そうかそうか、もう我慢はしなくてもいいんだよ」
なだめるような、小さい子どもをあやすような、そんな言葉の羅列。
そして、泰影は寧々の宿願である目的の人物の方を睨みつけた。
「――――――存分に、暴れろ」
《……!!!!》
転瞬。
仁の目の前に、鬼の姿があった。
そして、腹部に深々と寧々の足が突き刺さる。
寧々は当然ながら十二天将『太裳』を発動させている。
『太裳』の発現事象は『累乗』。
術者の膂力はもちろんのこと、霊力も身体限界まで累乗倍することが可能。
『鬼人降魔』【終式】発動により、刹那的ではありながら、寧々の肉体は人外のモノと化した現状。

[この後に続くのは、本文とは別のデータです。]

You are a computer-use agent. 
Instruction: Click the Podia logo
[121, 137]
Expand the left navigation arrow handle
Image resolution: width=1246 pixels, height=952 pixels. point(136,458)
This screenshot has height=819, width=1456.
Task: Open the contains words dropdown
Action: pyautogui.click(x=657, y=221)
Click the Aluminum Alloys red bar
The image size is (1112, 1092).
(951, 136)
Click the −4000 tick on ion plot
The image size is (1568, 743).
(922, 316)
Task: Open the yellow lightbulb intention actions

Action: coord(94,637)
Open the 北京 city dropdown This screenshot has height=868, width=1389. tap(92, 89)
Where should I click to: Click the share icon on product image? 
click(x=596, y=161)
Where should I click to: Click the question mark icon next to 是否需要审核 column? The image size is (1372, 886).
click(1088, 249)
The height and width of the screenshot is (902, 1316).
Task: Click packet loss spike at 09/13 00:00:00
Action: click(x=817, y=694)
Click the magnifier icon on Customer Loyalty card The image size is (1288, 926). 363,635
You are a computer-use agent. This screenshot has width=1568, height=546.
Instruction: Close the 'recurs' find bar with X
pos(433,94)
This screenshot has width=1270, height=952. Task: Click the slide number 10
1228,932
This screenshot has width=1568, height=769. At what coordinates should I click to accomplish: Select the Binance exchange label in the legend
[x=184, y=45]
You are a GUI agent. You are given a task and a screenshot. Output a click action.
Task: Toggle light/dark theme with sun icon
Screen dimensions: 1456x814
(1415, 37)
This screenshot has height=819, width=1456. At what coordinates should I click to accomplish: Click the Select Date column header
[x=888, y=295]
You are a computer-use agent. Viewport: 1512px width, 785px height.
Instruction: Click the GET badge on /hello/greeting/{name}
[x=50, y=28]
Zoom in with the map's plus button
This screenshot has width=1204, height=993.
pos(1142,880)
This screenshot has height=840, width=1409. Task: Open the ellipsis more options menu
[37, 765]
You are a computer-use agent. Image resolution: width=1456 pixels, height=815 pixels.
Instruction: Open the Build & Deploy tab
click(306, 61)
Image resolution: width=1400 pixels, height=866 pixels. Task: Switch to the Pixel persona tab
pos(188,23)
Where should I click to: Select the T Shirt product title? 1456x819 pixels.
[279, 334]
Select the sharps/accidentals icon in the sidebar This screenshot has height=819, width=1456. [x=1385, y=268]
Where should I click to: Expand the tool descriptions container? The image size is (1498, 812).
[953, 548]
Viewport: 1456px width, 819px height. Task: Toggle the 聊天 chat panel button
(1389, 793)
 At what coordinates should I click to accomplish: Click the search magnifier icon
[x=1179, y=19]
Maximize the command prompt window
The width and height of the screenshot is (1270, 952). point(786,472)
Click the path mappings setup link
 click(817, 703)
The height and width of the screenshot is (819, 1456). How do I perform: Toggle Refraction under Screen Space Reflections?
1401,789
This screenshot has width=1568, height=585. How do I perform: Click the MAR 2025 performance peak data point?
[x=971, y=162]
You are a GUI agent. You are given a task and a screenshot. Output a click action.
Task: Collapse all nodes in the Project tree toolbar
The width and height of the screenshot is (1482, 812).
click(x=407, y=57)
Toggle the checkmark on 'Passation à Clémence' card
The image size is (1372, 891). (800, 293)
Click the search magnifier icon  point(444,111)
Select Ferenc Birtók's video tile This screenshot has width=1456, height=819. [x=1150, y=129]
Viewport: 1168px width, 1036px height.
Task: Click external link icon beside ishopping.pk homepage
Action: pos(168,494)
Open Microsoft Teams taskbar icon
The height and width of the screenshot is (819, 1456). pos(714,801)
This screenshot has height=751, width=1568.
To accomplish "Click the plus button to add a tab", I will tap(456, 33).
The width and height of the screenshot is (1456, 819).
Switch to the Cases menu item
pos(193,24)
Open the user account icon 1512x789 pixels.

『太裳』により可能とする累乗倍、その数およそ十六乗――――――。
《っ……!!》
激痛に苦悶の表情を浮かべている仁の顔面を、膂力も、霊力も十六乗倍された一撃が――――――襲った。
20:09。
黛仁により展開されていた非術者の侵入を拒む結界が、内側から破られる。
『騾?£繧薙↑繧医?∽サ?シ?シ!!!!』
結界外に殴りだされたのも束の間、人としてのフォルムを大きく逸脱した寧々の健脚が仁に迫る。
《……っ!!!》
結界外は混乱状態にあった。
眼下には多くの人が蠢き、仁と寧々の出現に嬌声を上げながらスマホを向けている。
カメラマンらしきリポーターがこちらへと指を指しながら興奮したように何かを喋り、数多のヘリによって仁と寧々の姿が照らされる。
《逃げ―――――》
『繧医◎隕九r、……ヨソミスルノ、ダメ』
群衆へと呼びかけようとした仁の全身を再度衝撃が襲う。
その威力を抑えられないまま、背後のビル群へと寧々諸共突っ込んでいく―――――。
崩壊を始めるビル群。
物理的に距離を取ろうと我先に逃走する人々。
瓦礫に押しつぶされる、渋滞に巻き込まれている乗用車の数々。
辺りにけたたましく響き渡るクラクションの音――――――。
『ニゲテンジャネェッ!!!!』
先鋭な凶爪で行く手を阻むコンクリートを砕き、執拗に仁との距離を詰める。
―――――マダダ。
寧々は薄れゆく人間性の中で、確信していた。
コイツはまだ何か、手を隠している。
その証拠に、コイツは反撃する気配がない。
それは恐らく。
「急いでっ!
ここから離れないと!!」
「何なんだよ、アレ!!」
――――――こいつらのため。
眼下の有象無象に、被害が最小限になるように回避行動を続けている。
下にいる連中のために、私に瓦礫を破壊するように誘導してまで。
こんな奴ら、別にどうなってもいいのに。
私は命を懸けているのに。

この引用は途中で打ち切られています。